Sollte es nach der Wahl im Mai tatsächlich erneut zu einem Regierungswechsel auf den Balearen kommen, dürfte das in vielerlei Hinsicht Folgen haben. Eine konservative Regierung würde vermutlich zahlreiche Gesetze des Linkspaktes zurücknehmen. Der balearische PP-Vorsitzende Gabriel Company stellte bereits klar, dass Katalanisch-Kenntnisse unter einer konservativen Regierung weder für Beamte, noch für Bedienstete im Gesundheitswesen Pflicht sein werden. Auch das Stierkampfverbot, das der Linkspakt auf den Weg gebracht hat, dürfte unter einer PP-Regierung keinen Bestand haben.
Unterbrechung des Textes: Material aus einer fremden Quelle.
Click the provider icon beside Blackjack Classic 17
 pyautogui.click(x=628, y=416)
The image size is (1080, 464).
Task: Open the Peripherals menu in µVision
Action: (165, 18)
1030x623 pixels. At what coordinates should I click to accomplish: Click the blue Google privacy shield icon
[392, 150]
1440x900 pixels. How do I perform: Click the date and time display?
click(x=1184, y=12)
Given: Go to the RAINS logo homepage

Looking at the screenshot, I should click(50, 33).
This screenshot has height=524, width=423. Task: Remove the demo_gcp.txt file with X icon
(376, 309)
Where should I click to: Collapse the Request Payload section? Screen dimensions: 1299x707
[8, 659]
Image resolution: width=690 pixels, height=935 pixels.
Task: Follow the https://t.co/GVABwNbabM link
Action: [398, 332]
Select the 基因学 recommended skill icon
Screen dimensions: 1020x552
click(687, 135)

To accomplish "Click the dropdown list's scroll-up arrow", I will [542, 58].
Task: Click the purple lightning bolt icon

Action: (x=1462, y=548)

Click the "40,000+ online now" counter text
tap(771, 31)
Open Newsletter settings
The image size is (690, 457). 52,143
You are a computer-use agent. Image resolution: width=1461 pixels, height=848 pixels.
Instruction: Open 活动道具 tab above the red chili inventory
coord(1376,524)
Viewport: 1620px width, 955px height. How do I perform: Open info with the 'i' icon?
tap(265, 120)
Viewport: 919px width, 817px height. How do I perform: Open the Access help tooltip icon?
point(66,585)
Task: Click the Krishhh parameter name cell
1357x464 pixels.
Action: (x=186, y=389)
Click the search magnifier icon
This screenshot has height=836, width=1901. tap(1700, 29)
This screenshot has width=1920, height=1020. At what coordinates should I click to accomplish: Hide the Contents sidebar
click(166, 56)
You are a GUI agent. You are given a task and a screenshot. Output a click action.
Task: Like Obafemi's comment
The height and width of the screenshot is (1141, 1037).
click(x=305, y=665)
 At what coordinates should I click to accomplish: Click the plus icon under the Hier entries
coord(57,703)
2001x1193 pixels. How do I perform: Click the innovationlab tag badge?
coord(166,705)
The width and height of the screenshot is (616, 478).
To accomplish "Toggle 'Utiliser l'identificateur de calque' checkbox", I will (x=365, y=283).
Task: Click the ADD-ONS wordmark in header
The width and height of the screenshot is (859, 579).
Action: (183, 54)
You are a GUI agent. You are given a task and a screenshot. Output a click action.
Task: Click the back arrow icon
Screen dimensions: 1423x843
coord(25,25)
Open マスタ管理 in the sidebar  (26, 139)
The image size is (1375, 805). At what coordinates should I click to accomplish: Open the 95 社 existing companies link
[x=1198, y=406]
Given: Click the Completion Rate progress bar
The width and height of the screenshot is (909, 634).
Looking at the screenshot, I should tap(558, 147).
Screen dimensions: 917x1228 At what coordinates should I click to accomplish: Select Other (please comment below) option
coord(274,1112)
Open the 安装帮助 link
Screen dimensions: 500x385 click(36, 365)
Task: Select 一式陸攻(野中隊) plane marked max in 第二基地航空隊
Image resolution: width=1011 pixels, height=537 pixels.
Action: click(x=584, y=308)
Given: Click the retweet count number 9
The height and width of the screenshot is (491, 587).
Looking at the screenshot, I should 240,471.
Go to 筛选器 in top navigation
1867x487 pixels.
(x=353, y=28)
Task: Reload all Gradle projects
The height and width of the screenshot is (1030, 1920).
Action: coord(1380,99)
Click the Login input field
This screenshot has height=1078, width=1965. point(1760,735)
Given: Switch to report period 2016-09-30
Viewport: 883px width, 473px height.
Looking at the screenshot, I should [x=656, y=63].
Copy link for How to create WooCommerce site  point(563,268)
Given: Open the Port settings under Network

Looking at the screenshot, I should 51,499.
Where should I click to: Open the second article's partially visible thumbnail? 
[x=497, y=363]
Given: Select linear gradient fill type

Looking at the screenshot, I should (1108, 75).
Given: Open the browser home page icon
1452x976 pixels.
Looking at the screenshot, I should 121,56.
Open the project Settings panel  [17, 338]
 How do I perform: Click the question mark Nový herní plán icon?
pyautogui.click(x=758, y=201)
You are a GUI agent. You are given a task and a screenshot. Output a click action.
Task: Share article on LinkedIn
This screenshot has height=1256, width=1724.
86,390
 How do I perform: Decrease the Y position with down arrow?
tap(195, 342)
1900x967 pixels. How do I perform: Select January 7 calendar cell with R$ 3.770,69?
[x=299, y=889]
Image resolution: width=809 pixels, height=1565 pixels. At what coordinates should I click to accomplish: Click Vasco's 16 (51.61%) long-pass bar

Völlig ungewiss ist dagegen, ob die stellenweise strengen Beschränkungen für die Ferienvermietung aufgehoben würden oder nicht. Hier haben sich die Oppositionsparteien bislang nicht festgelegt. Das gilt auch für das Vorzeigeprojekt des Linkspaktes in dieser Legislaturperiode: die Touristensteuer. Bislang hat sich keine Partei klar für eine Abschaffung ausgesprochen. Da es zuletzt auch kaum noch Widerstand gegen die Abgabe gab, dürfte sie auch nach dem 26. Mai Bestand haben – ganz egal, wie die Wahl ausgeht.